Objective: Indexes of early renal glomerular and tubular dysfunction have been demonstrated in type I diabetes, but it remains uncertain whether such changes are genetically determined or are secondary to the disease process. We therefore undertook to study whether early markers of renal dysfunction are a consequence of type I diabetes or inherited.
Research design and methods: We estimated both urinary albumin excretion (UAE) and urinary retinol-binding protein (RBP) in 51 identical twin pairs discordant for type I diabetes and in 51 matched control subjects.

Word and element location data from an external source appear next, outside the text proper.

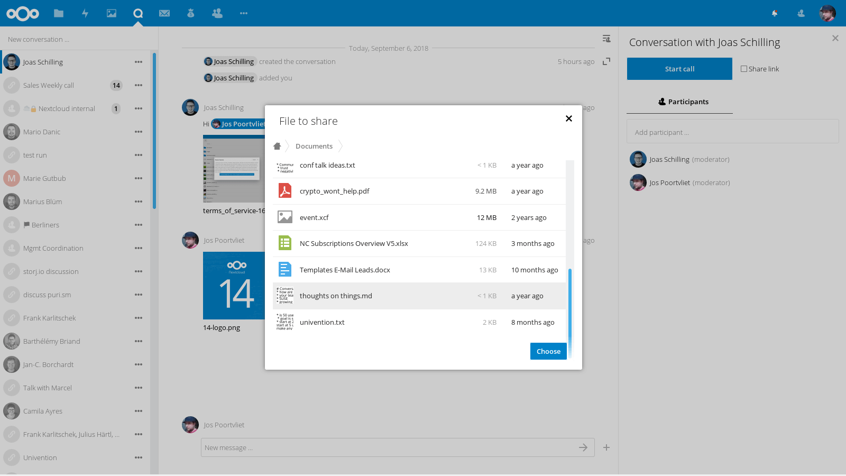
Task: Open the Activity app
Action: tap(85, 13)
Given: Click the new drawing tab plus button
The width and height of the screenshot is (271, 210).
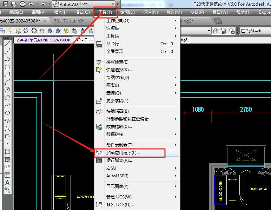Looking at the screenshot, I should (218, 21).
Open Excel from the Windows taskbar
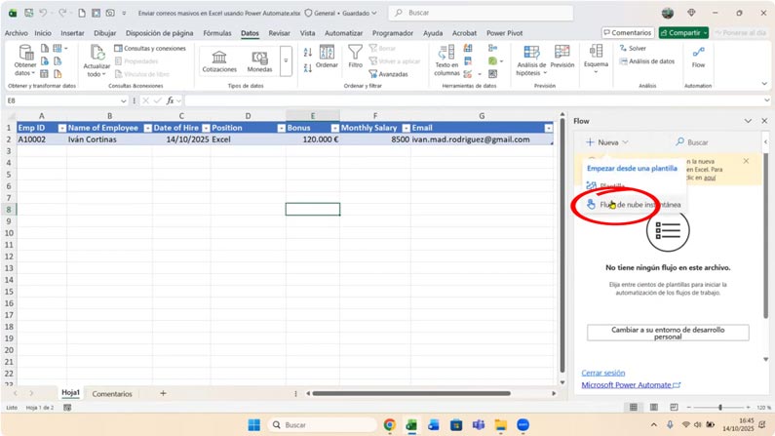 (x=411, y=425)

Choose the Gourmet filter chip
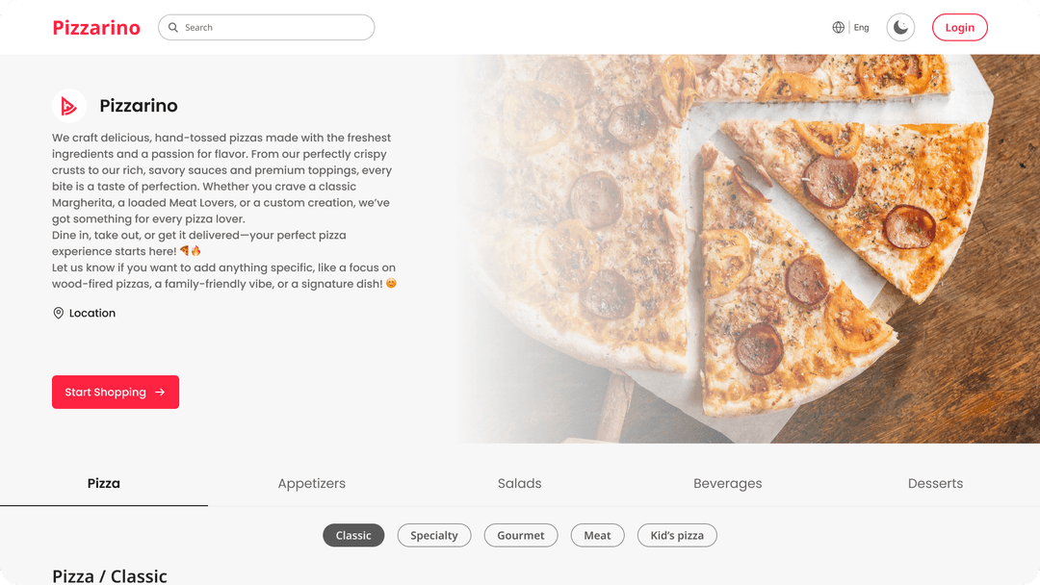(x=521, y=535)
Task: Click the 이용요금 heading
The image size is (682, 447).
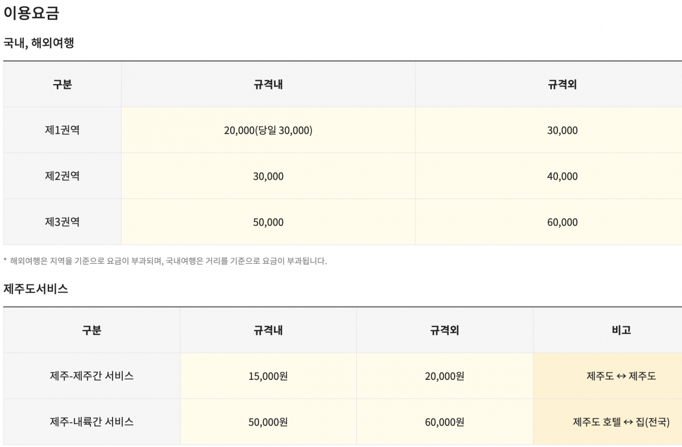Action: point(31,14)
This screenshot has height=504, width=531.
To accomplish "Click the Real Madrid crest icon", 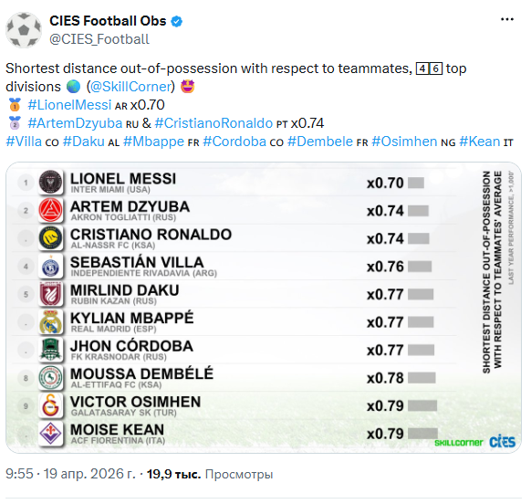I will coord(50,321).
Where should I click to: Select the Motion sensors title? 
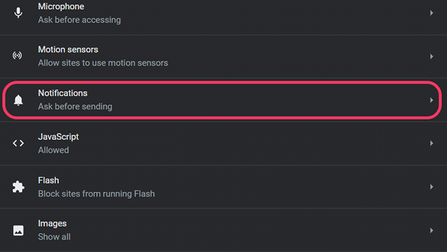coord(68,50)
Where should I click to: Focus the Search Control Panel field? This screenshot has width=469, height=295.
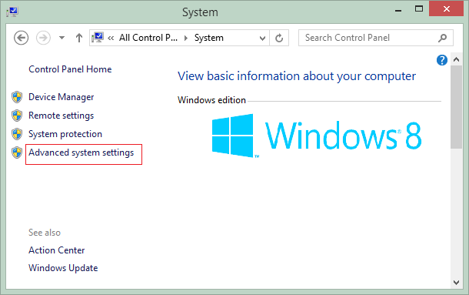tap(376, 38)
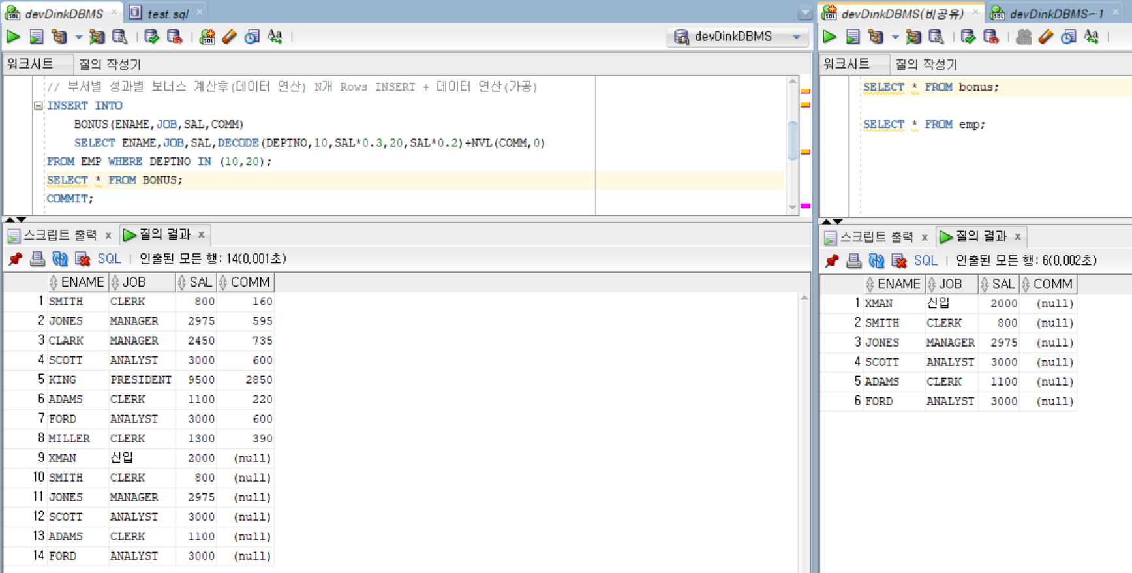The image size is (1132, 573).
Task: Open SQL History in the left toolbar
Action: pyautogui.click(x=252, y=37)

Results: UAE and RBP were significantly higher in the diabetic twins than in their nondiabetic co-twins (P < 0.0001 and P < 0.0002, respectively). Seven diabetic twins had elevated UAE, but none of the nondiabetic co-twins did. In a subgroup of 44 twins with normal UAE (albumin excretion rate < 20 micrograms/min), diabetic twins had both a higher albumin excretion function (median [range]; 0.64 [0.18-2.74] mg/mmol creatinine) than their nondiabetic co-twins (0.48 [0.24-1.40], P < 0.01) and higher levels of RBP excretion (10.4 [4.0-167.0] micrograms/mmol creatinine) than their nondiabetic co-twins (7.5 [0.97-23.0], P < 0.05). Values between twins of a pair were significantly correlated for RBP (r = 0.36, P < 0.05) but not for UAE (r = 0.13).
Conclusions: These results suggest that in type I diabetes, an index of renal tubular function (RBP), but not glomerular function (UAE), is influenced by shared genetic and nongenetic factors. Type I diabetes can affect renal tubular function even when glomerular function is normal. We conclude that neither the increased UAE nor urinary RBP found in type I diabetes is inherited independently of the diabetes process.